“Was it alright? Would you change anything?” he asks.

Yes, more than. No, not a thing. I think. But I cannot express myself. I am dumbstruck. I could not create this // I want to create this.

“He” is Steven Feigenbaum ’11, composer and director, and “it” is “Sic Futuristic,” a collaborative arts endeavour that merges Feigenbaum’s compositions with co-director Ellis Ludwig-Leone’s ’11 electronic compositions, dancing and video art, a project that has been in the making almost a year now.

Sick. (Or should I say “Sic”?)

“ ‘Sic’ is short for “music,” but it also implies that we know we’re misspelling “music” and the word “sick,” Feigenbaum explains. Is the Latin pun intentional?

The stage (designed by Diana Mellon ’09) is artfully sparse, a quiet space of screens and scaffolding, invaded by the almost elemental force of Feigenbaum’s music, Streeter Phillips’s ’10 videos of urban nights, rain and fragmenting light specks and David Rudnick’s ’09 three-eyed skull, what he calls “a memento mori of the future, but a ridiculous future.”

The atmosphere is relaxed. Musicians not playing hang out on stage, chat quietly, dance perhaps. The performance (What is it, is it a narrative? Is it a concert? A dance show? A happening?) is divided into seven pieces with an intro and an outro; and, while it is definitely divided among pieces, the whole experience is an access to an unpretentious community of the artists, their art and their sense of humour.

“We show all our cards,” explains Ludwig-Leone before the dress rehearsal. “We’re all just here, we’re all just in this together, we want to take the mystery out of it.”
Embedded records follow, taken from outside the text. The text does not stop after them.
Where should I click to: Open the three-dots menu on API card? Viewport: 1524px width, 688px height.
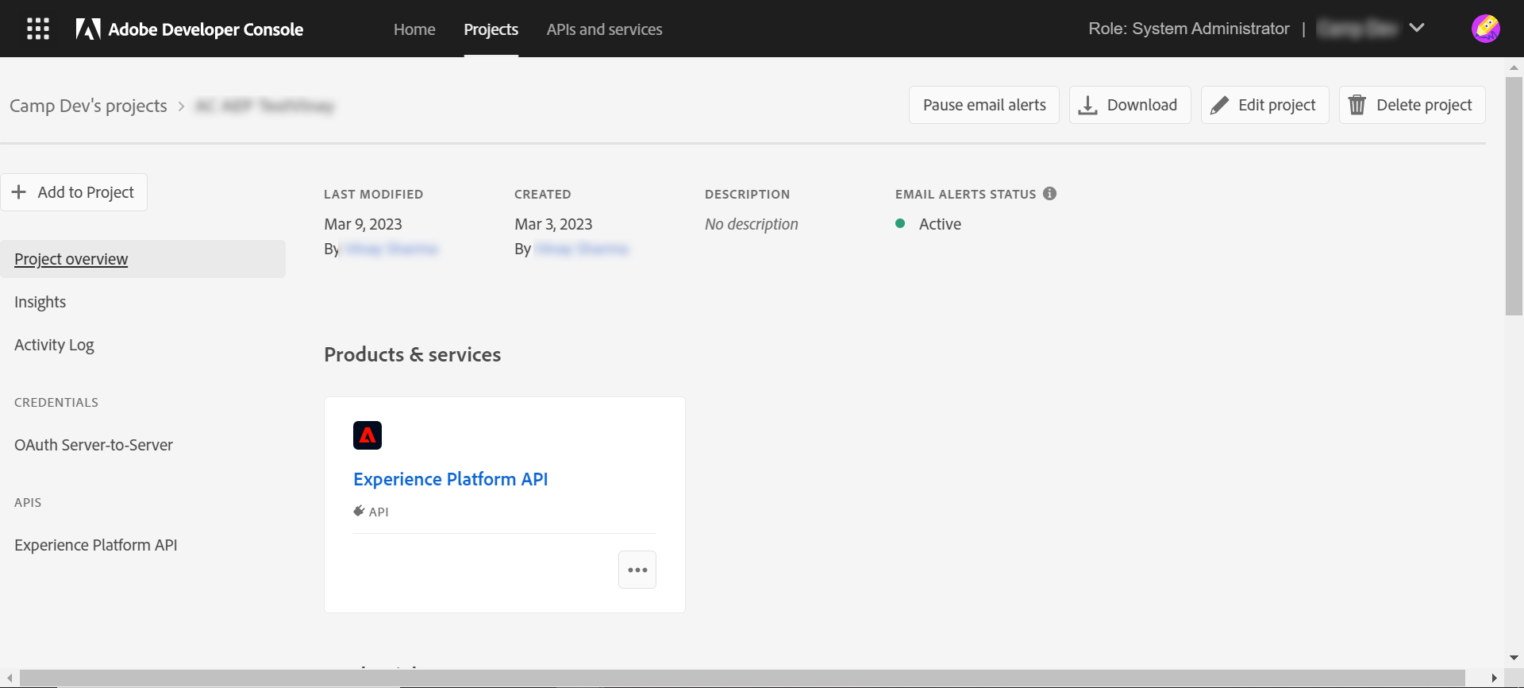pos(637,570)
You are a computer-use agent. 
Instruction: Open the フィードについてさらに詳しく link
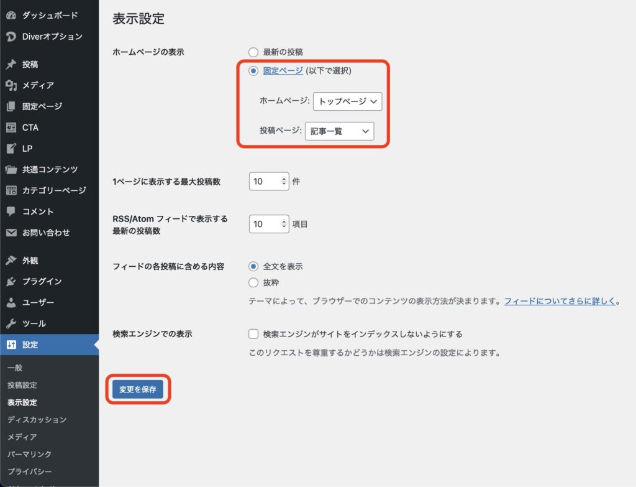click(x=560, y=301)
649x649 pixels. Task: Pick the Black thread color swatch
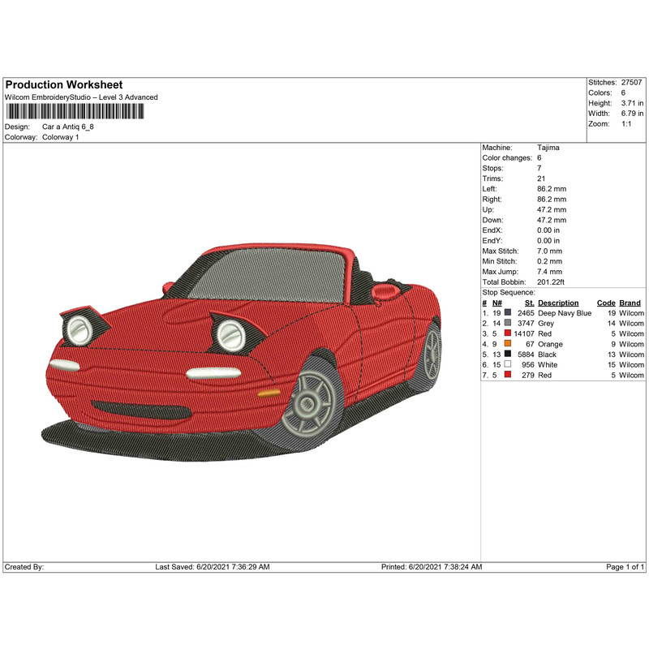pos(508,355)
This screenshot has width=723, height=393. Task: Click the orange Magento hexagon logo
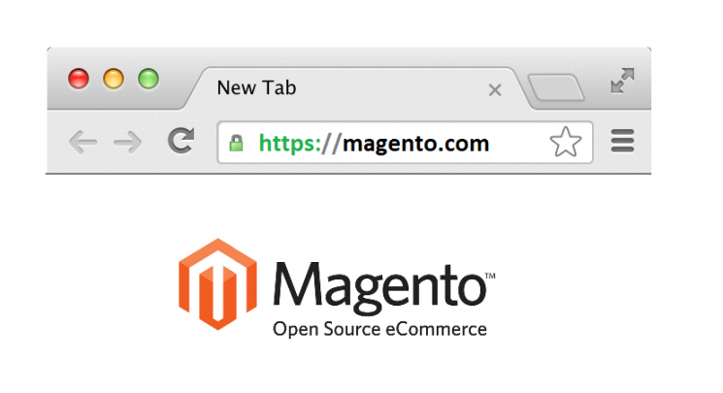(217, 284)
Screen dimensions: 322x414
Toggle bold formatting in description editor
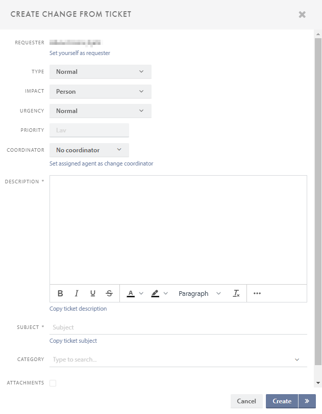click(60, 293)
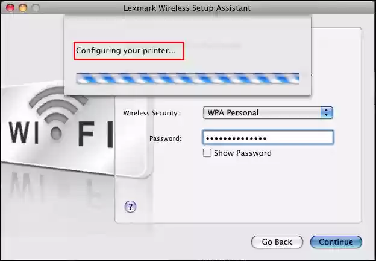Click the Go Back button
The width and height of the screenshot is (376, 261).
coord(277,242)
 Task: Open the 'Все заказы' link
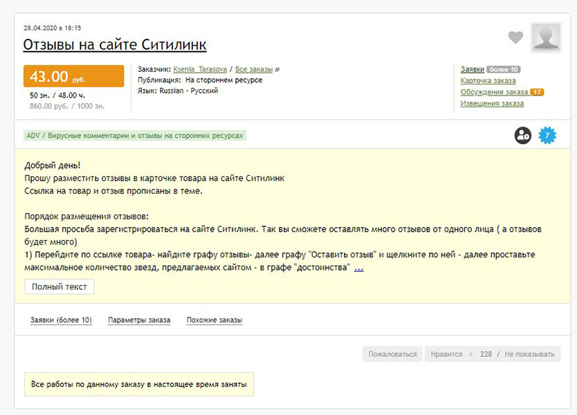pos(254,70)
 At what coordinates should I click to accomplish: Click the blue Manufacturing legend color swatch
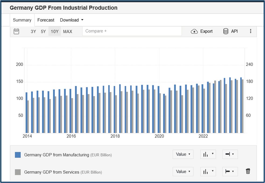click(18, 155)
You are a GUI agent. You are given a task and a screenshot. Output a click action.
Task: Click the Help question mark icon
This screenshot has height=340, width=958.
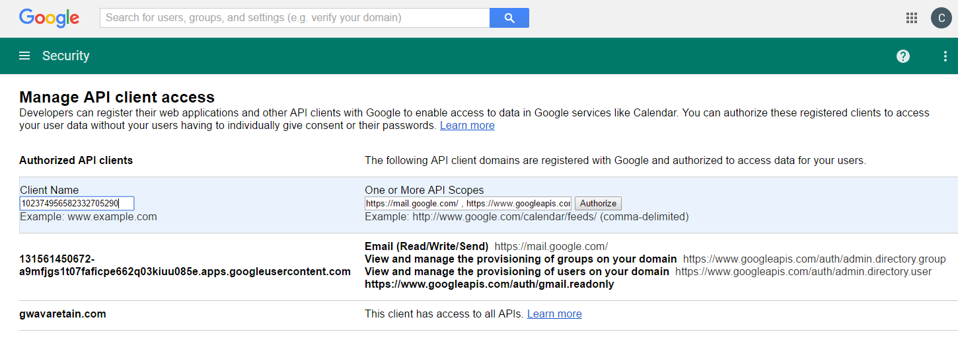903,56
The group of 21 performers, dancers, videoartists, sound-tech managers and stagehands huddles.

They introduce themselves. They throw ideas out.

“I think it would be really cool if we were crawling, not walking,” exclaims saxophonist Stephen Chen ’09.

People agree, disagree. This is how the creative process works. Throughout the performance, the performers jump up and freestyle, whoop, encourage their friends.

“That’s so flippin’ hot!” exclaims double-bass beatboxer Kevin “KO” Olusola ’11 at the end of the third performance in which playful dancers creep, twirl and twist, jumping into star shapes to the sounds of sax, piano, cello, violin and contrabass.

It is “flippin’ hot.” Perhaps it be more.

At moments, “Sic Futuristic” accesses the sublime: the violin rhythms of Kensho Watanabe ’09 in the seventh performance and the Tchaikovsky/beatz outro, and Scott McCreary’s ’11 maniacal cello solo hit you artistic. You are forced out of your head, out of your thoughts. Over and away. Into the future?

The dancers, Michelle Coquelin ’10, Lisa Sun ’10, Amandla Ooko-Ombaka ’10 and Ashley Douglas ’10, provide the icing to “Sic Futuristic’s” perfectly formed cake. They are the forms of the evening, moulded by the music, melded into the lights and video art; at times they push wheelie bins of trash-trees and at others they are bent like origami over the sound waves.

It’s to describe exactly the effect of “Sic Futuristic” — something between a creative orgasm and a mellow outpouring of the most innovative undergraduate takes on classical art forms you’ll see at Yale.

Perhaps. All I can say is that it makes you want to create. It doesn’t crush you; it inspires you.

It is current; could we say it is the future?

“Concert music doesn’t have to be presented like it’s in a museum,” Feigenbaum explains after the show. “This is exactly the opposite. We want a show that can be like a rock concert, something where people can get genuinely engaged, especially young people … This music doesn’t have an audience right now, and it can have an audience.”